Information Security Governance Consultant – 12 Month FTC
- London
- £75,000 + Package
- Job type: Contract
- Sector: Travel & Tourism
- Job reference: JEM / 41069
Information Security Governance Consultant required for market-leading travel organisation. The role will be centred on facilitating the transition of GRC into their Security function. The three major projects you will work on are PCI 4.0 & ISO 27001:2022 transitioning and recertification as well as SOX compliance.
Role Overview:
This position is a full-time, hands-on role reporting to the Director of Information Security. The role’s primary purpose is to facilitate transition to PCI v4.0 and ISO 27001:2022 as well as achieving compliance with the Sarbanes-Oxley Act (SOX). This position will be responsible for designing, implementing, and maintaining effective governance processes and controls, collaborating with cross-functional teams, and ensuring the organization’s Information Security aligns with these regulatory and compliance frameworks.
Main Duties:
PCI 4.0 Compliance:
- Lead the efforts to achieve and maintain compliance with the Payment Card Industry Data Security Standard (PCI DSS) version 4.0.

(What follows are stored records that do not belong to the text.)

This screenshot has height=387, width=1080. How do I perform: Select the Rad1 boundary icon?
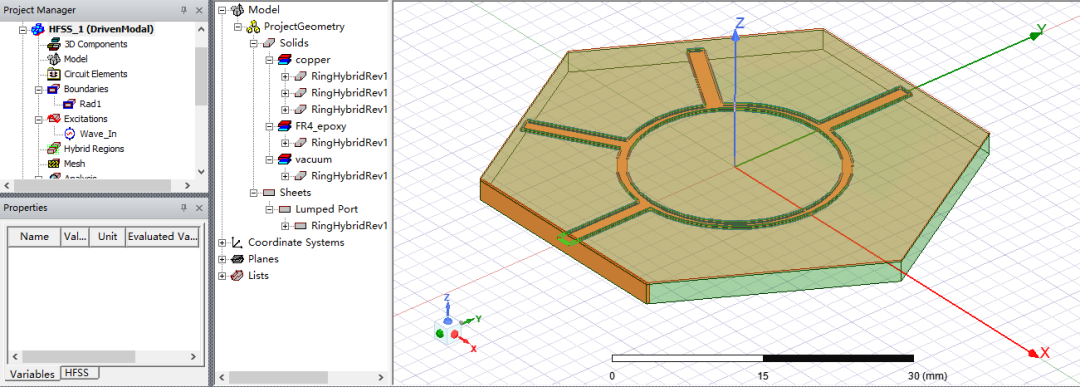point(69,104)
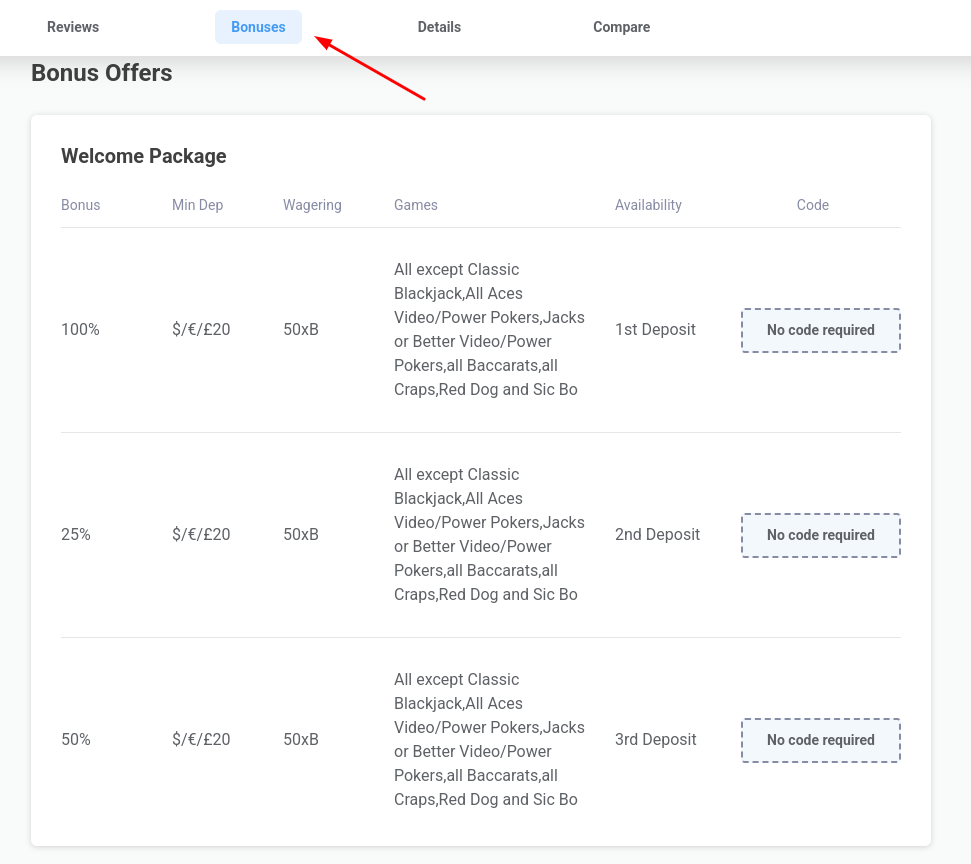Viewport: 971px width, 864px height.
Task: Click the 3rd Deposit 'No code required' box
Action: click(x=820, y=740)
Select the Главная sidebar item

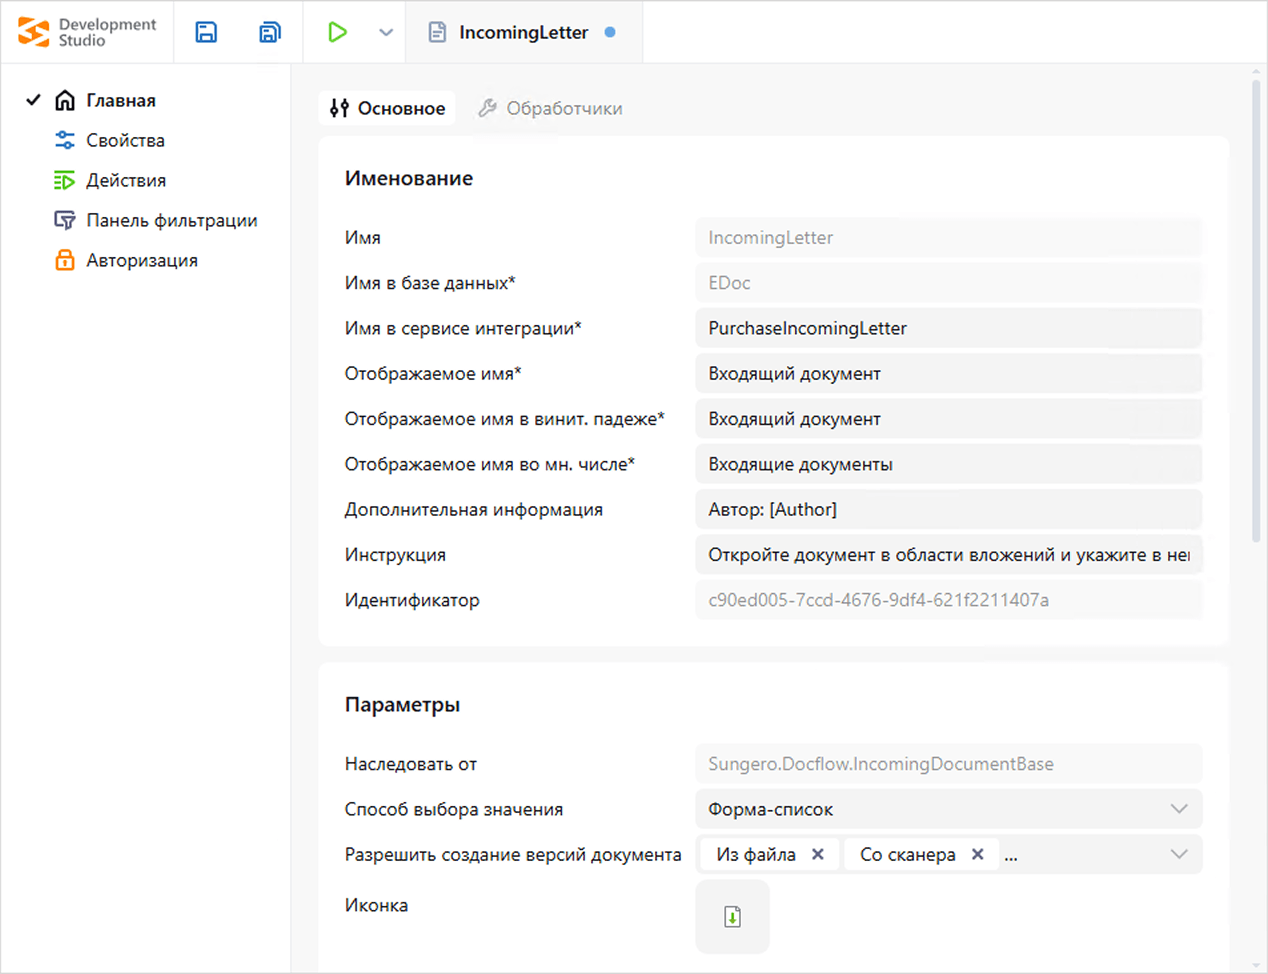point(120,101)
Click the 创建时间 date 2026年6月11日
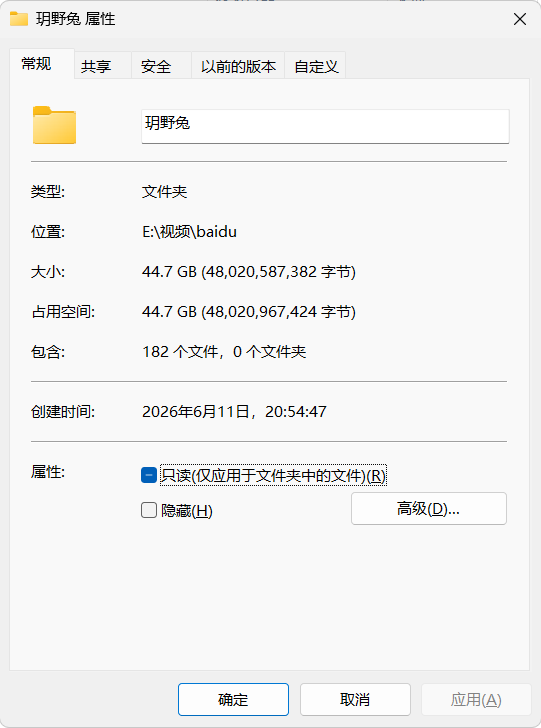The width and height of the screenshot is (541, 728). pos(196,411)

- Conduct gap assessments, remediation planning, and ongoing monitoring to ensure continuous compliance.
SOX Compliance:
- Oversee the implementation and maintenance of controls to meet the requirements of the Sarbanes-Oxley Act (SOX).
- Collaborate with financial, IT, and audit teams to ensure financial reporting integrity and compliance.

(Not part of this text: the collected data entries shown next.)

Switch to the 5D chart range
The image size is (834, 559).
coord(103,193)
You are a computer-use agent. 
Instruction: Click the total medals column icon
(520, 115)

ISO 27001:2022 Transition:
- Drive the organization’s transition to ISO 27001:2022 certification from the existing 27001:2013 Management System, including risk assessments, policy development, and process improvements.
- Collaborate with external auditors and certification bodies to achieve ISO 27001:2022 compliance.
As an ideal candidate, you will have:
- Professional certifications such as CISSP, CISM, or CISA are highly desirable.
- Project management certifications (e.g., PMP, PRINCE2) and experience managing complex projects or programs.
- Proven experience in Information Security Governance and compliance roles, including PCI, SOX, and ISO 27001.
- Strong understanding of relevant regulatory requirements and industry standards.
- Excellent communication, leadership, and interpersonal skills.
- Experience working with cross-functional teams and managing security initiatives.
- Strong analytical and problem-solving skills.
- Knowledge of risk management, incident response, and compliance frameworks.